Question

filtering reads based on read counts

0

Entering edit mode

10.4 years ago

sumithrasank75 ▴ 140

I have parsed out a fastq file and have a text file like

read_id      read-count
aaaa         10
bbbb         1000
ccccc        10000
dddd         1

and so on. It is clear that some read_ids which have very large or very small read_counts are outliers. Can you suggest a scheme I could use in R/python/pandas with which I can systematically filter for reads which lie within a range of values (based on mean or median of the read_counts)?

Thanks

next-gen R • 2.2k views

ADD COMMENT • link updated 2.6 years ago by Ram 45k • written 10.4 years ago by sumithrasank75 ▴ 140

1

Entering edit mode

Is the read ID the ID from the sequencer or is this some sort of ID given to a specific sequence? In other words, how were these numbers generated and what's the biological context? We'd need answers to those questions to give you a reliable answer.

ADD REPLY • link 10.4 years ago by Devon Ryan 105k

0

Entering edit mode

The reads are aligned with bowtie to a library of oligos which have IDs given in the read_id column. The read_count values are an example of the large range of values. Example: sequence dddd is covered on 1 time but sequence ccccc is covered 10000 times.

ADD REPLY • link updated 2.6 years ago by Ram 45k • written 10.4 years ago by sumithrasank75 ▴ 140

1

Entering edit mode

Right, but what then do the oligos represent? These could be assembled contigs, in which case the raw count is less interesting that the median depth. Alternatively, these could be small RNAs, in which case the high counts are biologically meaningful. One could conceive of additional possibilities. You still need to give us more details, since the answer depends on the biological context of the data.

ADD REPLY • link updated 2.6 years ago by Ram 45k • written 10.4 years ago by Devon Ryan 105k

Ram · Answer 1 · 2015-05-05

You need to be doing digital normalization of the reads. I've used Khmer before and it does this job very nicely.
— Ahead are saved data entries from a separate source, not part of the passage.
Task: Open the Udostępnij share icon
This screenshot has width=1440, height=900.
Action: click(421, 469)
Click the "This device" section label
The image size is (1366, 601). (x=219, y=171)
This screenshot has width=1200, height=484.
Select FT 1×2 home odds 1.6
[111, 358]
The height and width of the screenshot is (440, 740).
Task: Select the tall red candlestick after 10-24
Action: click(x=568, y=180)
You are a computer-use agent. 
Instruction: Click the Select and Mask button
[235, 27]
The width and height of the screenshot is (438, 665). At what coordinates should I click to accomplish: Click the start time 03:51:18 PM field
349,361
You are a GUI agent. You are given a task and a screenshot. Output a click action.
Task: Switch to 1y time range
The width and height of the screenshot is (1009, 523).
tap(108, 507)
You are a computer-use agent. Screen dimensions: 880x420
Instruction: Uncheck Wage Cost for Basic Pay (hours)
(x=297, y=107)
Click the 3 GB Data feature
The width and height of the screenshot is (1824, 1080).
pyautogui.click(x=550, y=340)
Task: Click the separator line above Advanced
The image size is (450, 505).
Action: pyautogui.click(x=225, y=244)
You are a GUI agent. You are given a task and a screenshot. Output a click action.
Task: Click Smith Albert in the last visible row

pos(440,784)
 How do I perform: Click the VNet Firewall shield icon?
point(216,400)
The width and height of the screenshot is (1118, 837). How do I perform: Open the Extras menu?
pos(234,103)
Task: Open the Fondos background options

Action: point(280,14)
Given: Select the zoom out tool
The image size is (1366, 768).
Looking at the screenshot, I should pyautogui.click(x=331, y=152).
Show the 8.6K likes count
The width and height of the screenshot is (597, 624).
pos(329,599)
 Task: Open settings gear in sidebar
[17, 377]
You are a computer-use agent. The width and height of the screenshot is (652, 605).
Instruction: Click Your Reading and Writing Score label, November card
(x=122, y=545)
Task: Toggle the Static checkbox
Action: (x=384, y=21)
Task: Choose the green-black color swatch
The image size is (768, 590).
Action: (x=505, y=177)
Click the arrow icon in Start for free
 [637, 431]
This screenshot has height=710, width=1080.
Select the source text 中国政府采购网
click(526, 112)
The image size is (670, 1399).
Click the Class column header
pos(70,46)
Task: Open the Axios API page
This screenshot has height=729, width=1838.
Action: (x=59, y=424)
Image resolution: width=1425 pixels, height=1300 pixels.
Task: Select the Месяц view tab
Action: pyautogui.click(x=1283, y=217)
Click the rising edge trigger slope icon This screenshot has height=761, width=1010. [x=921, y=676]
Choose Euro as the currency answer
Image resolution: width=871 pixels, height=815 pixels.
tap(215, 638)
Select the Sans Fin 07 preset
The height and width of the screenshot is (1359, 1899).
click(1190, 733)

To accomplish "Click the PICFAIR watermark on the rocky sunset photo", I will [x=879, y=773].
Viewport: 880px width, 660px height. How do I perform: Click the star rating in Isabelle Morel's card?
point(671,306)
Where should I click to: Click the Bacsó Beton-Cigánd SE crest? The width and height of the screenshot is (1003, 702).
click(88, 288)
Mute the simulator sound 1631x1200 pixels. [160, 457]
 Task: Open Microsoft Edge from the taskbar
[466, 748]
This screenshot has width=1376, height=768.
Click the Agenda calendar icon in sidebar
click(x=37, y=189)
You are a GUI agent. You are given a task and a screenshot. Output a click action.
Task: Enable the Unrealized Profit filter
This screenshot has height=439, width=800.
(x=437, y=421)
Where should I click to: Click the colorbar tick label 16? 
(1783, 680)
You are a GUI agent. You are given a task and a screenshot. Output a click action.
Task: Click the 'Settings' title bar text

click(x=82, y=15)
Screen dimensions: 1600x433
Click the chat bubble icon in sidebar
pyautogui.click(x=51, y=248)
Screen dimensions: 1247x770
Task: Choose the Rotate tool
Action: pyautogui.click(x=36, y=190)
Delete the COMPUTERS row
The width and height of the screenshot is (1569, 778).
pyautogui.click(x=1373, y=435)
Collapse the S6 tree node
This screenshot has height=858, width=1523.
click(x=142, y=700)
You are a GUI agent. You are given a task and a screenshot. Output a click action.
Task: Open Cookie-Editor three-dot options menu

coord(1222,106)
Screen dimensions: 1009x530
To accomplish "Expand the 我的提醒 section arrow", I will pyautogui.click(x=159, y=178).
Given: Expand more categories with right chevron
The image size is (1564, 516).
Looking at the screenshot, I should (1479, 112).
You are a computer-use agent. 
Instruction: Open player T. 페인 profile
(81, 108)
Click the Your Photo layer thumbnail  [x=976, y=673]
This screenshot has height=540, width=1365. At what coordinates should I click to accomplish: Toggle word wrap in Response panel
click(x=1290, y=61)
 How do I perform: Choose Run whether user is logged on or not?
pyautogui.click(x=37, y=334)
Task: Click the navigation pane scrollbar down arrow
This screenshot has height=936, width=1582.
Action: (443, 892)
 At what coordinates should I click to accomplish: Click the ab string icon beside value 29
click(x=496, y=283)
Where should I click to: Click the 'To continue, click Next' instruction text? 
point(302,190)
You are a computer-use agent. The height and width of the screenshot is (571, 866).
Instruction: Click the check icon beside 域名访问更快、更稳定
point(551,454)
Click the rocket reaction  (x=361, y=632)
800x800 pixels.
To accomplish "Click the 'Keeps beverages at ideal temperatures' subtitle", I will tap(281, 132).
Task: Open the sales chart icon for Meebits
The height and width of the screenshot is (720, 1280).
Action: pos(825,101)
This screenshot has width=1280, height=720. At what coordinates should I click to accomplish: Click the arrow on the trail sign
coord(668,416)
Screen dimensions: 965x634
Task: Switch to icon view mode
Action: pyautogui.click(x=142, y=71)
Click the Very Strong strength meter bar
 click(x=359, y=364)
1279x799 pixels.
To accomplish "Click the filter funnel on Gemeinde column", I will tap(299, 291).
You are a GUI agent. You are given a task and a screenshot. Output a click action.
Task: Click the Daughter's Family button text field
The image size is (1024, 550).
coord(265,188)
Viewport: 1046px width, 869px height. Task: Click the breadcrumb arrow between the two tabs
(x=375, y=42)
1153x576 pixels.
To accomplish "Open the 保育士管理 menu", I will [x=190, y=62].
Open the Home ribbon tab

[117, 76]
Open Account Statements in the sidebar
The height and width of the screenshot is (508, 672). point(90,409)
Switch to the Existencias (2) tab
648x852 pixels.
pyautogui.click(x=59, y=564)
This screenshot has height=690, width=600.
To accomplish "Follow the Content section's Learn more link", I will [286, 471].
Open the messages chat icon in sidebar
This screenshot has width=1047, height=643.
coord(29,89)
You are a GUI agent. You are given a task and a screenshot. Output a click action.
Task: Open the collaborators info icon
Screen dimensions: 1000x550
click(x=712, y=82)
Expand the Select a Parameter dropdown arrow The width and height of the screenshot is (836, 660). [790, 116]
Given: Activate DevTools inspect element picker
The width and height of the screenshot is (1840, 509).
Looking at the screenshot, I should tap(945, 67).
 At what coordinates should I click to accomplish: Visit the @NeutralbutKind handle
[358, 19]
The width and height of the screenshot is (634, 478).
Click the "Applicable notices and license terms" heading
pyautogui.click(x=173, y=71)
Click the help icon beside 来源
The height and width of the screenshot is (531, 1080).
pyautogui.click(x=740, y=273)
See this article about Digital Normalization: http://arxiv.org/abs/1203.4802

EDIT: from you latest comment, it looks like you want to normalize RNAseq kind of data (counts table). There are plenty of RNA seq R packages that you can use it for this purpose. The method that I suggested work directly on the raw fastq file to remove overly redundant reads from the input file.